Artis Sinetron Sandy Permana Sempat Cekcok dengan Tetangga pada waktu Rapat sebelum Tewas Ditusuk

JAKARTA – Artis sinetron Sandy Permana dikabarkan sempat terlibat cekcok dengan tetangganya pada waktu rapat warga sebelum akhirnya tewas ditusuk. Insiden tragis ini terjadi dalam Perumahan TNI/Polri, Cibarusah, Daerah Bekasi, pada Hari Minggu (12/1/2025).
Ketua RT setempat, Sudarmaji, menjelaskan bahwa kejadian yang disebutkan bermula dari sebuah rapat warga yang tersebut berlangsung sehari sebelumnya. Dalam rapat itu, korban serta terduga pelaku terlibat perdebatan yang tersebut cukup sengit.
“Kita ada kegiatan lingkungan, rapat warga, di dalam situ terjadi perdebatan, serta dari perdebatan itu menimbulkan korban tak senang lalu berencana memberikan somasi terhadap tersangka, dugaan dendam pribadi,” kata Sudarmaji.
Keesokan harinya, sekitar pukul 07.30 WIB, Sandy yang digunakan sedang mengendarai kendaraan beroda dua listrik menuju rumahnya usai memberi makan ternak, mendadak dihampiri oleh terduga pelaku.

Foto/Instagram Sandy Permana
Tanpa peringatan, pelaku menikam Sandy menggunakan senjata tajam beberapa kali dalam bagian tubuhnya.
“Ada warga dari RT lain yang tersebut mengetahui kejadian itu (penikaman), korban lalu pelaku saling mengenal,” jelasnya.
Sudarmaji mengungkapkan bahwa korban mengalami luka tusukan pada beberapa titik, termasuk badan samping, pipi, kepala, atau leher. Setelah kejadian, korban yang tersebut terluka parah sempat mengajukan permohonan pertolongan ke rumah pribadi warga yang dimaksud berprofesi sebagai perawat.

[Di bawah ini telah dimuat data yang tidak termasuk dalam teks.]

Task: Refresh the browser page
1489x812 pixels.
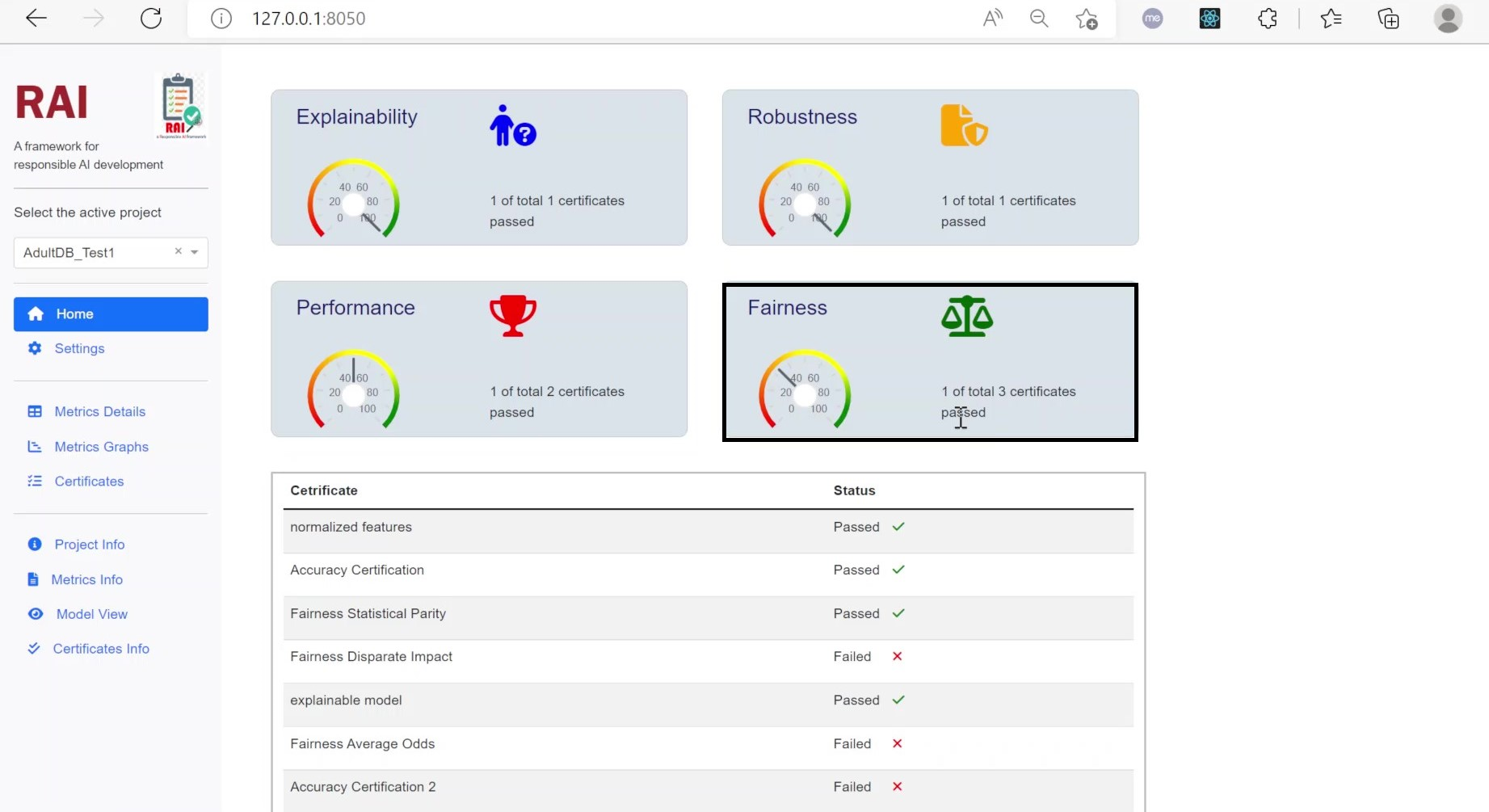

Sayangnya, meskipun sudah ada dilarikan ke RSUD Cileungsi, nyawa bintang sinetron Misteri Gunung Merapi itu tak dapat diselamatkan. Jenazah korban kemudian dibawa ke RS Polri Kramat Jati untuk keperluan penyelidikan tambahan lanjut.
“Infonya (korban ditikam) di area badan samping, pipi, kepala atau pada leher, tiga titik katanya,” ujarnya.
Hingga pada waktu ini, Polsek Cibarusah juga Polres Metro Bekasi masih melakukan pengejaran terhadap pelaku yang tersebut melarikan diri pasca insiden. Aparat kepolisian juga terus mendalami motif penusukan, dengan dugaan utama mengarah pada konflik pribadi yang dimaksud memanas usai rapat warga.